» **WHAT NEEDS TO BE DONE**:
Beneath this line is the data. Output exactly the lines from the line with "A tutti gli" to the line with "635 (21, 528)", both ends included, and nothing more.
+++++
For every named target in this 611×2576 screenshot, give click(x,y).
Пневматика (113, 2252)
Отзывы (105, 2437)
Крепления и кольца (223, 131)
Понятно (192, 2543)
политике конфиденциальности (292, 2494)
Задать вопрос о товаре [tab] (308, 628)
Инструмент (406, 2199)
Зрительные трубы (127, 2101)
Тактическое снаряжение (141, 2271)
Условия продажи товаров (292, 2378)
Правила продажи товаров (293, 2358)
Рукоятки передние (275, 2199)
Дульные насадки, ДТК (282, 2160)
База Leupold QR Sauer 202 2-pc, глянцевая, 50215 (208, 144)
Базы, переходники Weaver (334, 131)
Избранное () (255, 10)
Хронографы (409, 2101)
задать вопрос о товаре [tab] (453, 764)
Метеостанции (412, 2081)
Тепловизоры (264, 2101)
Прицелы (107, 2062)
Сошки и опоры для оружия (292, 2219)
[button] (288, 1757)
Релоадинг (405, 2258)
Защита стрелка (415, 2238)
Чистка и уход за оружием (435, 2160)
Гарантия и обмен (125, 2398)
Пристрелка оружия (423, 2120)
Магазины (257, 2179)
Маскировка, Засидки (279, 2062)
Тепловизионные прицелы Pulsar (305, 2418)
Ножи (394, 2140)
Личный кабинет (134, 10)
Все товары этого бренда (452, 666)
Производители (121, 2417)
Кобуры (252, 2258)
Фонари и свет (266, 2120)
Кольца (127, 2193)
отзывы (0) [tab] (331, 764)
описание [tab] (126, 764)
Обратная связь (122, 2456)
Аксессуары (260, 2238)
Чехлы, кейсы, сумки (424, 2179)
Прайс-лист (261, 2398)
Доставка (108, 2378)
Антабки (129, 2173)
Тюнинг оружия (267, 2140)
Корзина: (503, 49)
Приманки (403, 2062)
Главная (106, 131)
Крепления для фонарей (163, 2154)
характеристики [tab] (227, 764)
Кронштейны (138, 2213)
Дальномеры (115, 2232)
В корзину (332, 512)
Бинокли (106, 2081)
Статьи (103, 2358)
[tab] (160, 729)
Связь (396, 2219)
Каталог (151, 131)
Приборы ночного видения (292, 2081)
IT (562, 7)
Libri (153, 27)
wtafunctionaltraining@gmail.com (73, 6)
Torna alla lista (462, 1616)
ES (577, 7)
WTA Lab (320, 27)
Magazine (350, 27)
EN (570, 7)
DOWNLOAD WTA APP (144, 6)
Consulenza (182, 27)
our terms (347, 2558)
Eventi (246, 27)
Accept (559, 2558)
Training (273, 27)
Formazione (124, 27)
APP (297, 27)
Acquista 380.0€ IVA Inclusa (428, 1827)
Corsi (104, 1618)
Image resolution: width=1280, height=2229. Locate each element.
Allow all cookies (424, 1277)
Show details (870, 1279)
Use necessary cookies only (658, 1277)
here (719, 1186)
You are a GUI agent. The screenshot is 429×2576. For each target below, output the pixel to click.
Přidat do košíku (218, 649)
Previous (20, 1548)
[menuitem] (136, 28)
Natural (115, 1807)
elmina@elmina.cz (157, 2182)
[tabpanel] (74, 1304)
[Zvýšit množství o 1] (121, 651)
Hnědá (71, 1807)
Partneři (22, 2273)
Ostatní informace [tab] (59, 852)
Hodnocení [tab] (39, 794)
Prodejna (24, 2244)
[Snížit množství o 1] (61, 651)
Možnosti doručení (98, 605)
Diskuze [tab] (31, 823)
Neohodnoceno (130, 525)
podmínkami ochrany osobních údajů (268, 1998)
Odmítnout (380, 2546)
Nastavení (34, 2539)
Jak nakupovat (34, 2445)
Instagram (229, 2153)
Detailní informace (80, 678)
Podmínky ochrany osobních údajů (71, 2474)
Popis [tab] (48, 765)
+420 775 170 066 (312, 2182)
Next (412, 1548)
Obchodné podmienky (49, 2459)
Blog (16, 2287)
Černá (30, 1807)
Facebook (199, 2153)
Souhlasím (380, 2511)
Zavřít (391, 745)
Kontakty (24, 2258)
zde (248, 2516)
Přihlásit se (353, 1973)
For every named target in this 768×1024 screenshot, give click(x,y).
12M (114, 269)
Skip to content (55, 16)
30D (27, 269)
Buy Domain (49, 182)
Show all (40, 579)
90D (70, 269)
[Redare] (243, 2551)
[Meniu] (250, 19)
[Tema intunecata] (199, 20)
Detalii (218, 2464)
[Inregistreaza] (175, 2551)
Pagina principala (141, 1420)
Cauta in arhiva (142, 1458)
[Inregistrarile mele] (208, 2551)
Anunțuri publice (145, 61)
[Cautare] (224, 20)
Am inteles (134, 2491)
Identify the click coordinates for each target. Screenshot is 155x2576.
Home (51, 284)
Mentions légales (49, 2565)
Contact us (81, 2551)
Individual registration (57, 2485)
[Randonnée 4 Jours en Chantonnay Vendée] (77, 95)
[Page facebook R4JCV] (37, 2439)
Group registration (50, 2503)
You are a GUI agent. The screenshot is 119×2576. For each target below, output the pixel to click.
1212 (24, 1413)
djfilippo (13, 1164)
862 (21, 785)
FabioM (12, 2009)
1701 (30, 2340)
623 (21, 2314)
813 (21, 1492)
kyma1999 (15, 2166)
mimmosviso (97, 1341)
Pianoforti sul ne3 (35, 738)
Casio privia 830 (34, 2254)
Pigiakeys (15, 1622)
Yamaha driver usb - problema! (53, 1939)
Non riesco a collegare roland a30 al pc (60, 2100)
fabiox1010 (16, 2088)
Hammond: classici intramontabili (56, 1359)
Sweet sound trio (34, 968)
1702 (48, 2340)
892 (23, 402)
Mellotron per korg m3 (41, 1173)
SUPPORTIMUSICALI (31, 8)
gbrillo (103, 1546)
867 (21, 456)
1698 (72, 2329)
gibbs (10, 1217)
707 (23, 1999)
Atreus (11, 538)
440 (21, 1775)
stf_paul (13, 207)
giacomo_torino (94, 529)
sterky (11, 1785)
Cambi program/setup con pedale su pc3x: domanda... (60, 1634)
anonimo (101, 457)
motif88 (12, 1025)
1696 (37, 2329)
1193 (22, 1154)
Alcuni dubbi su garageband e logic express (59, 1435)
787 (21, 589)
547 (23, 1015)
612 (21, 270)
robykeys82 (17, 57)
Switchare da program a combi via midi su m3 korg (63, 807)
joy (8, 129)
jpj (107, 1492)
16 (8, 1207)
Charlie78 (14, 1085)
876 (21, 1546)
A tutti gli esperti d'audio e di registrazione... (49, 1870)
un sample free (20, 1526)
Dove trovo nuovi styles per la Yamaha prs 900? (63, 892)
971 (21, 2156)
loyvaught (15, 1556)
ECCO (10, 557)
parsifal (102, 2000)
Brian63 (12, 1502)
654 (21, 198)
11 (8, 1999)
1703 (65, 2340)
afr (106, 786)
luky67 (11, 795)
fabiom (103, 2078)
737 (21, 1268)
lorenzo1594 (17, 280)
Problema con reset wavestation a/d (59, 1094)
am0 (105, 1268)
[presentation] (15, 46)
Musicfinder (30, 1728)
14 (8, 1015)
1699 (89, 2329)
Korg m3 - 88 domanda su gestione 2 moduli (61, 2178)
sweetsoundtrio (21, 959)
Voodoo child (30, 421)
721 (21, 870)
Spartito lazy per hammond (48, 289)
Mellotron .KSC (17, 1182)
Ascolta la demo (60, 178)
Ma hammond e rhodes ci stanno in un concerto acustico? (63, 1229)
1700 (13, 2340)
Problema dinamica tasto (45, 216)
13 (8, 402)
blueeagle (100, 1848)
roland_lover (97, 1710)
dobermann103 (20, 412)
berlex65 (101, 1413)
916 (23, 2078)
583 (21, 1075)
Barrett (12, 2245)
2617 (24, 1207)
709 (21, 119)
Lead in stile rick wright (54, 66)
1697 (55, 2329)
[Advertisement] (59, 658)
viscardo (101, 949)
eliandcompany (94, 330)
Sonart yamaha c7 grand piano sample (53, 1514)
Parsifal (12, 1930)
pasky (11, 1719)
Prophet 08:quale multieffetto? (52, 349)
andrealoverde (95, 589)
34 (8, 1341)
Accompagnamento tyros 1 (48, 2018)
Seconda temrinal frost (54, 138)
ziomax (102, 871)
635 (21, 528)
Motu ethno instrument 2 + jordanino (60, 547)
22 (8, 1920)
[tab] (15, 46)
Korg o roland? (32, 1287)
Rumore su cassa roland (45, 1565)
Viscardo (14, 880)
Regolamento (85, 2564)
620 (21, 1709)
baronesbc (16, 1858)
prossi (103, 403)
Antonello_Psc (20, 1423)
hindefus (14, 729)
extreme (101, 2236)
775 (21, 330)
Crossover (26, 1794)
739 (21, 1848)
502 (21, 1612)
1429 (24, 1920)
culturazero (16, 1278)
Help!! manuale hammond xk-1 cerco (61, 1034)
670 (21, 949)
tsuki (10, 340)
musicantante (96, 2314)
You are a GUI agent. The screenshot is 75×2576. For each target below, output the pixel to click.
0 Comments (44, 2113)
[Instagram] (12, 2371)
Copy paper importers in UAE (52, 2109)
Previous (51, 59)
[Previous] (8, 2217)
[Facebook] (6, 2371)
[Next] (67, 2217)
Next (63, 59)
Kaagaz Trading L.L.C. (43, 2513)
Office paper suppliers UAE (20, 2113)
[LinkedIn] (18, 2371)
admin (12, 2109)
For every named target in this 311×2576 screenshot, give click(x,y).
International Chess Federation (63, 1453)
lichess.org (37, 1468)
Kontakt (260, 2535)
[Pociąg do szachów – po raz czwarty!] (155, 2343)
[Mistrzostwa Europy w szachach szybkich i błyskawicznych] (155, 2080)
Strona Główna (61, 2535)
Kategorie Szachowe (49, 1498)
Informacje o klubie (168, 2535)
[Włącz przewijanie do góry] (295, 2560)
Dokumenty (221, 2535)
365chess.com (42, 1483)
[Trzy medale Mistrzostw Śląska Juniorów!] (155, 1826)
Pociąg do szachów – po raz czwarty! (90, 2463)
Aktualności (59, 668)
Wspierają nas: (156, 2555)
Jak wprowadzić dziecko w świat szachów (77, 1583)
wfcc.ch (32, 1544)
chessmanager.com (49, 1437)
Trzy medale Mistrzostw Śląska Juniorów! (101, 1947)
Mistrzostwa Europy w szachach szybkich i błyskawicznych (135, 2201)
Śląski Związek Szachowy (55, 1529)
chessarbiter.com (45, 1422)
+++++
» **WRITTEN REPLY**:
A tutti gli esperti d'audio e di registrazione... (49, 1870)
un sample free (20, 1526)
Dove trovo nuovi styles per la Yamaha prs 900? (63, 892)
971 (21, 2156)
loyvaught (15, 1556)
ECCO (10, 557)
parsifal (102, 2000)
Brian63 (12, 1502)
654 (21, 198)
11 (8, 1999)
1703 (65, 2340)
afr (106, 786)
luky67 (11, 795)
fabiom (103, 2078)
737 (21, 1268)
lorenzo1594 (17, 280)
Problema con reset wavestation a/d (59, 1094)
am0 (105, 1268)
[presentation] (15, 46)
Musicfinder (30, 1728)
14 (8, 1015)
1699 (89, 2329)
Korg m3 - 88 domanda su gestione 2 moduli (61, 2178)
sweetsoundtrio (21, 959)
Voodoo child (30, 421)
721 (21, 870)
Spartito lazy per hammond (48, 289)
Mellotron .KSC (17, 1182)
Ascolta la demo (60, 178)
Ma hammond e rhodes ci stanno in un concerto acustico? (63, 1229)
1700 (13, 2340)
Problema dinamica tasto (45, 216)
13 (8, 402)
blueeagle (100, 1848)
roland_lover (97, 1710)
dobermann103 (20, 412)
berlex65 (101, 1413)
916 (23, 2078)
583 (21, 1075)
Barrett (12, 2245)
2617 (24, 1207)
709 (21, 119)
Lead in stile rick wright (54, 66)
1697 (55, 2329)
[Advertisement] (59, 658)
viscardo (101, 949)
eliandcompany (94, 330)
Sonart yamaha c7 grand piano sample (53, 1514)
Parsifal (12, 1930)
pasky (11, 1719)
Prophet 08:quale multieffetto? (52, 349)
andrealoverde (95, 589)
34 (8, 1341)
Accompagnamento tyros 1 (48, 2018)
Seconda temrinal frost (54, 138)
ziomax (102, 871)
635 (21, 528)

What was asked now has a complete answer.